During that time, a serviceman flying a "Huey Slick" (helicopter) carrying troops recalls that his ship received combat damage to the extent that he had to return to base at Soc Trang:
I was the pilot of that "slick" which had received major damage to the tail-rotor drive shaft from a lucky enemy rifle shot. The maintenance team at the staging area inspected and determined that a one-time flight back to base camp would be okay but grounded the aircraft after that. Upon arriving back at Soc Trang, I informed Martha (she came right up to us and asked how things were going) that we had a gunship down in the combat area and additional efforts were being made to extract the crew. I don't recall if we had received word of the death of the pilot at that time. Martha stated that she and her troupe would remain until everyone returned from the mission. As there were no replacements, the servicemen could not return to the mission. While the servicemen waited, Raye played poker with them and helped to keep everyone's spirits up. I enjoyed playing cards with Martha but regretted it somewhat. It appears that she had plenty of practice playing poker with GIs during her USO service in multiple wars. But I still love her for who she was and what she did. When the mission was completed, which had resulted in the loss of a helicopter, gunship and a Viking pilot, there was also an officer, the Major who was in command of the Vikings who had been wounded when the ship went down. He was flying pilot position but was not in control of the ship when the command pilot, a Warrant Officer, was shot. When he and the two remaining crewmen were returned to Soc Trang, Raye volunteered to assist the doctor in treating the wounded flyer. When all had been completed, Raye waited until everybody was available and then put on her show. Everyone involved appreciated her as an outstanding trouper and a caring person.

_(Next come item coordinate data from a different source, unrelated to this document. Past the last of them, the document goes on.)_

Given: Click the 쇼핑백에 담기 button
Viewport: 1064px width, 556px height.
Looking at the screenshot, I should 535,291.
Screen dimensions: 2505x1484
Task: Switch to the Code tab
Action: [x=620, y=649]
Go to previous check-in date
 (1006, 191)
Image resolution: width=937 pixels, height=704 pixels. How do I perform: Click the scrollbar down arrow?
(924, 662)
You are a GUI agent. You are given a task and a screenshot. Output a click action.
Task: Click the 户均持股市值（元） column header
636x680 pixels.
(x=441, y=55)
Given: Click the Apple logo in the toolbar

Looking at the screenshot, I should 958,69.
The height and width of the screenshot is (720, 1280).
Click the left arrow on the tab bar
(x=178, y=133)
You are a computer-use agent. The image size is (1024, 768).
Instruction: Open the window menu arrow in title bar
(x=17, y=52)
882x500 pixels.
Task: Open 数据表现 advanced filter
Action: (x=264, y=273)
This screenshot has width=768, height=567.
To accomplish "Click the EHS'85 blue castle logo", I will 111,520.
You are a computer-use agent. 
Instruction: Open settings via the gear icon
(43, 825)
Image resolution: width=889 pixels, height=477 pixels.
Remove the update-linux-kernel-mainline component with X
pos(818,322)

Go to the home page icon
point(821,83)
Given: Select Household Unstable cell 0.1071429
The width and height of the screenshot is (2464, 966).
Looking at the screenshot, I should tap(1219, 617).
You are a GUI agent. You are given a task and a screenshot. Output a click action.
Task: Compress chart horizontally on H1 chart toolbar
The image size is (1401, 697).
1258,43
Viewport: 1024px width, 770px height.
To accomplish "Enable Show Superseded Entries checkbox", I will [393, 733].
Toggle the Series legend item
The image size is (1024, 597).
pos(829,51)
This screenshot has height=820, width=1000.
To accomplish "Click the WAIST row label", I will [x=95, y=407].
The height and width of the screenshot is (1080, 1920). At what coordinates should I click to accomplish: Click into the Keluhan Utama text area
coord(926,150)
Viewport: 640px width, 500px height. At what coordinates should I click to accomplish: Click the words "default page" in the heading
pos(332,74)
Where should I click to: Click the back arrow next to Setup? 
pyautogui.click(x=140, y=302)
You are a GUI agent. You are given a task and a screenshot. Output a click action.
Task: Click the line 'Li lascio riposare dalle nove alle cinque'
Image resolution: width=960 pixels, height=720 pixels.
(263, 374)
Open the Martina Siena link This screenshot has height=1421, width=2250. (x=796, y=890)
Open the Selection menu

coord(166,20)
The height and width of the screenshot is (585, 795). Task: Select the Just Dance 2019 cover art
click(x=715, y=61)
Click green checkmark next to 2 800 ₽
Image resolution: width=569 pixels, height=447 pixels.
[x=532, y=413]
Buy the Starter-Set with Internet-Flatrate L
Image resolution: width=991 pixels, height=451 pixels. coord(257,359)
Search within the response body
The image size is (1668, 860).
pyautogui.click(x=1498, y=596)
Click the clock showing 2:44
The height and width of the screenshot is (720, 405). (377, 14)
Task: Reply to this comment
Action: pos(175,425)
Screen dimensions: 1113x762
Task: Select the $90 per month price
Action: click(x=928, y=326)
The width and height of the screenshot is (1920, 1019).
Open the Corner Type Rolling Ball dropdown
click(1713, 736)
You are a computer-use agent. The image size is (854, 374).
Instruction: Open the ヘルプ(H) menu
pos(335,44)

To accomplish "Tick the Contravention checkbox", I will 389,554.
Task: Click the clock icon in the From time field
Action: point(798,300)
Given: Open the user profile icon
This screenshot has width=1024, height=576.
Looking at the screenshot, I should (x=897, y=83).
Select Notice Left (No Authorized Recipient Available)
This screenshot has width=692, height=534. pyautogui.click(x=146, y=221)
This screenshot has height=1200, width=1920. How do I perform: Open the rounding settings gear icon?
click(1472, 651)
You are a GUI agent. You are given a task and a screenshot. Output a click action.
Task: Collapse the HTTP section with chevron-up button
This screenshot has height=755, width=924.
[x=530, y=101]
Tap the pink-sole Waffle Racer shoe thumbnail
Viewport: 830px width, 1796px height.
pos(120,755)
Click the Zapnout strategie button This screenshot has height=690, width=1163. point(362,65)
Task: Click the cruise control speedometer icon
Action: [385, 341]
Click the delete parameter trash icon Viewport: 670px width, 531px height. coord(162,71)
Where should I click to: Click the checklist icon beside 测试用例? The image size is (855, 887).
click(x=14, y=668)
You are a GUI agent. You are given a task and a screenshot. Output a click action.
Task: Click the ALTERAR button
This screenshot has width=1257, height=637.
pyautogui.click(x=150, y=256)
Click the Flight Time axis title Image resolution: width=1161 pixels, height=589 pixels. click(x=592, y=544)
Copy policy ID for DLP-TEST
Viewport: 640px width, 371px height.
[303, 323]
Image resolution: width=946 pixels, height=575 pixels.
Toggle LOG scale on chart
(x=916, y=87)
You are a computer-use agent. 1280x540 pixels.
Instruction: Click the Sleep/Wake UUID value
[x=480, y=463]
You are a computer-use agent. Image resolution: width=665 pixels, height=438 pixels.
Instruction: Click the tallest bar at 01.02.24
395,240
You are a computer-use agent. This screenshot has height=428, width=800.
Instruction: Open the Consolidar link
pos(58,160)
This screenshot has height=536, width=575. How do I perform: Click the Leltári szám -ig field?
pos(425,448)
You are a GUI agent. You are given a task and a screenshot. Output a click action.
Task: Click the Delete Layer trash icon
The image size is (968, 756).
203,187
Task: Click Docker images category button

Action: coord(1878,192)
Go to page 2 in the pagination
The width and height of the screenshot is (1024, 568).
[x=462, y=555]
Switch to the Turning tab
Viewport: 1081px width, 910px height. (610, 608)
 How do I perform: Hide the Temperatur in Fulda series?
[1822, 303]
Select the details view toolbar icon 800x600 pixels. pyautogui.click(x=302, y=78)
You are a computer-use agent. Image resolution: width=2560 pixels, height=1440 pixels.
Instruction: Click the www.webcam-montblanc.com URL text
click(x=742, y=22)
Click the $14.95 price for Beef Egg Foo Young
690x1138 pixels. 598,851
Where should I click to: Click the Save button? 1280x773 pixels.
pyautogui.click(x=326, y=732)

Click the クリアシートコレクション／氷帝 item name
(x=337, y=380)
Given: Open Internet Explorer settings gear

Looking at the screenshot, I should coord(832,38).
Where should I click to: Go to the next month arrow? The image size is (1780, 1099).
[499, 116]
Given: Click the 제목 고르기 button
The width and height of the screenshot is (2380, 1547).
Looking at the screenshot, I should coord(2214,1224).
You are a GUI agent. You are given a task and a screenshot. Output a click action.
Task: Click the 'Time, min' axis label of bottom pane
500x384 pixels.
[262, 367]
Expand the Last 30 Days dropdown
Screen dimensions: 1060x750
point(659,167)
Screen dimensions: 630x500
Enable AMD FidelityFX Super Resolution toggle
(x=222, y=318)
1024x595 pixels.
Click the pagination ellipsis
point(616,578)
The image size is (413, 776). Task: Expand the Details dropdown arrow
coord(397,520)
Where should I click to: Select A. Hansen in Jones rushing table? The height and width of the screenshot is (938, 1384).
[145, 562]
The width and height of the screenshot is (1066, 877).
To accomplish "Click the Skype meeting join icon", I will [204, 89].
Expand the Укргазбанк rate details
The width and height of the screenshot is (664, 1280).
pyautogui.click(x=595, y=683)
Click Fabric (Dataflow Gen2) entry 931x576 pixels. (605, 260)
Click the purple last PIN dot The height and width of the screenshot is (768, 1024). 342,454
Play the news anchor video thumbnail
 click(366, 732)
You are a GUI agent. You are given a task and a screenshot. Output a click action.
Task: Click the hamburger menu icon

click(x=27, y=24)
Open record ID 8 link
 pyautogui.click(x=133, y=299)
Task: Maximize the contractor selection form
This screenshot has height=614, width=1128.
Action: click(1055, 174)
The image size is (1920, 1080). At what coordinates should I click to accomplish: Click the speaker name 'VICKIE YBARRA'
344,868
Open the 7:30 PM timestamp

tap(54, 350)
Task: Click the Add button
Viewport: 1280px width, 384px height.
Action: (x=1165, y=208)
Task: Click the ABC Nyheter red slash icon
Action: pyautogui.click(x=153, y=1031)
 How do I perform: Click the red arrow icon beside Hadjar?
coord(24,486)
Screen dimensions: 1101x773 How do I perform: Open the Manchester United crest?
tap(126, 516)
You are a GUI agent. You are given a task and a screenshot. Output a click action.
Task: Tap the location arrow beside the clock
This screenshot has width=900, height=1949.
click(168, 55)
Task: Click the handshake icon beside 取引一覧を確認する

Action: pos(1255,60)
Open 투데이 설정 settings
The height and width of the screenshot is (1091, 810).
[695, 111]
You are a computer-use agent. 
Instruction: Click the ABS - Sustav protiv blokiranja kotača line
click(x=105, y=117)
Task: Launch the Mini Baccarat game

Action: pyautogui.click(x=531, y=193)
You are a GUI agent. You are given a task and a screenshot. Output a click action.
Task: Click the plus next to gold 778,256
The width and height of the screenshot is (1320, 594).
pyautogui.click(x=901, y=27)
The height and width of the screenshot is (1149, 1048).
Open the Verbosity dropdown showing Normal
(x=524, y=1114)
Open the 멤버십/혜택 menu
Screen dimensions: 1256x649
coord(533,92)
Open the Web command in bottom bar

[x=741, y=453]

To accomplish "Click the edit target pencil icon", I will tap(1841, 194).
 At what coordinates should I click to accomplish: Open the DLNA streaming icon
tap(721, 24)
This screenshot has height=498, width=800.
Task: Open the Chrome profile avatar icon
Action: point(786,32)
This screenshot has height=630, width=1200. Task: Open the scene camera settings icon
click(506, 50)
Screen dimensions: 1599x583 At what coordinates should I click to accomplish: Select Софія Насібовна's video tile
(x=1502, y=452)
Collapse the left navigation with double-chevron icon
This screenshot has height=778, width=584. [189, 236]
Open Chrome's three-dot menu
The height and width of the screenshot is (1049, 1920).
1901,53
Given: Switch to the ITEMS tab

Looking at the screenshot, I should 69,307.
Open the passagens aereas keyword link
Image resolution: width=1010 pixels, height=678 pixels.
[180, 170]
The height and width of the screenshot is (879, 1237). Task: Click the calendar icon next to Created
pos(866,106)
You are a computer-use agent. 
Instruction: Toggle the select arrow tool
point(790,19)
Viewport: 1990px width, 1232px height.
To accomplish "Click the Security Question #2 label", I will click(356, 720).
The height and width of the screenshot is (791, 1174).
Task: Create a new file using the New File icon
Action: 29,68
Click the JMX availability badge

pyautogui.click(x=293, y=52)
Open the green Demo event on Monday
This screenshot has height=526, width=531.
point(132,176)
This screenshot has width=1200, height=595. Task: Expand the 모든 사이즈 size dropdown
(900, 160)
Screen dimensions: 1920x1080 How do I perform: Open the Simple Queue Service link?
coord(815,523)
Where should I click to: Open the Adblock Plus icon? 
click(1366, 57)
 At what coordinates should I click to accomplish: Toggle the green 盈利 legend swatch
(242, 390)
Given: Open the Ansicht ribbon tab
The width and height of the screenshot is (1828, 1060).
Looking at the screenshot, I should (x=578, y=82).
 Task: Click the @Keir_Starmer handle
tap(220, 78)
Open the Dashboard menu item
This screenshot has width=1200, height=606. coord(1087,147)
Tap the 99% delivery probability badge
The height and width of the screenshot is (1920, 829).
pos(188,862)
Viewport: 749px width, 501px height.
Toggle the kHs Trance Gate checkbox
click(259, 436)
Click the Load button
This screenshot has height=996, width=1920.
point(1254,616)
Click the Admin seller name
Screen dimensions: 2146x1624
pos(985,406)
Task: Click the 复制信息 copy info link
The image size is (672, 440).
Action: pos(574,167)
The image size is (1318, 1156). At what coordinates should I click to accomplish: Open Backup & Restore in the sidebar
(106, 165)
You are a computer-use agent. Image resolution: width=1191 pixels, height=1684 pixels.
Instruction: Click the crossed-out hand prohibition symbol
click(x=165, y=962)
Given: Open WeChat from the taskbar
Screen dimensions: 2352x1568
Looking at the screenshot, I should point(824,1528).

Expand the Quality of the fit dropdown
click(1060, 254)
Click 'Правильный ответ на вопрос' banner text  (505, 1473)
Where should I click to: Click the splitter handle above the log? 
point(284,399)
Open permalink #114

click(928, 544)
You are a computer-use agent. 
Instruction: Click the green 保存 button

During the Vietnam War, she was made an honorary Green Beret because she visited United States Army Special Forces in Vietnam without fanfare, and she helped out when things got bad in Special Forces A-Camps. As a result, she came to be known affectionately by the Green Berets as "Colonel Maggie." She continued her relationship with the Green Berets for the rest of her life. She built a guest house for Green Berets on the grounds of her home in Los Angeles and made many trips to Fort Bragg and other Special Forces Posts throughout her life. In 1988, the Special Forces Association Convention held in Fayetteville, NC carried the theme of “Honoring COL Maggie”.
. She died of pneumonia on October 19, 1994, after a long history of cardiovascular disease. Raye was 78 years of age, and residing in Los Angeles at the time of her death.
On November 2, 1993, Martha Raye was awarded the Presidential Medal of Freedom, by President Bill Clinton, for her service to her country. The citation reads:
"A talented performer whose career spans the better part of a century, Martha Raye has delighted audiences and uplifted spirits around the globe. She brought her tremendous comedic and musical skills to her work in film, stage, and television, helping to shape American entertainment. the great courage, kindness, and patriotism she showed in her many tours during World War II, the Korean Conflict, and the Vietnam Conflict earned her the nickname "Colonel Maggie." The American people honor Martha Raye, a woman who has tirelessly used her gifts to benefit the lives of her fellow Americans."
In appreciation of her work with the USO during World War II and subsequent wars, special consideration was given to bury her in Arlington National Cemetery upon her death, however, at her request, she was ultimately buried with full military honors in Fort Bragg, North Carolina.
Raye has two stars on the Hollywood Walk of Fame, for motion pictures, located at 6251 Hollywood Blvd., and for television, located at 6547 Hollywood Blvd.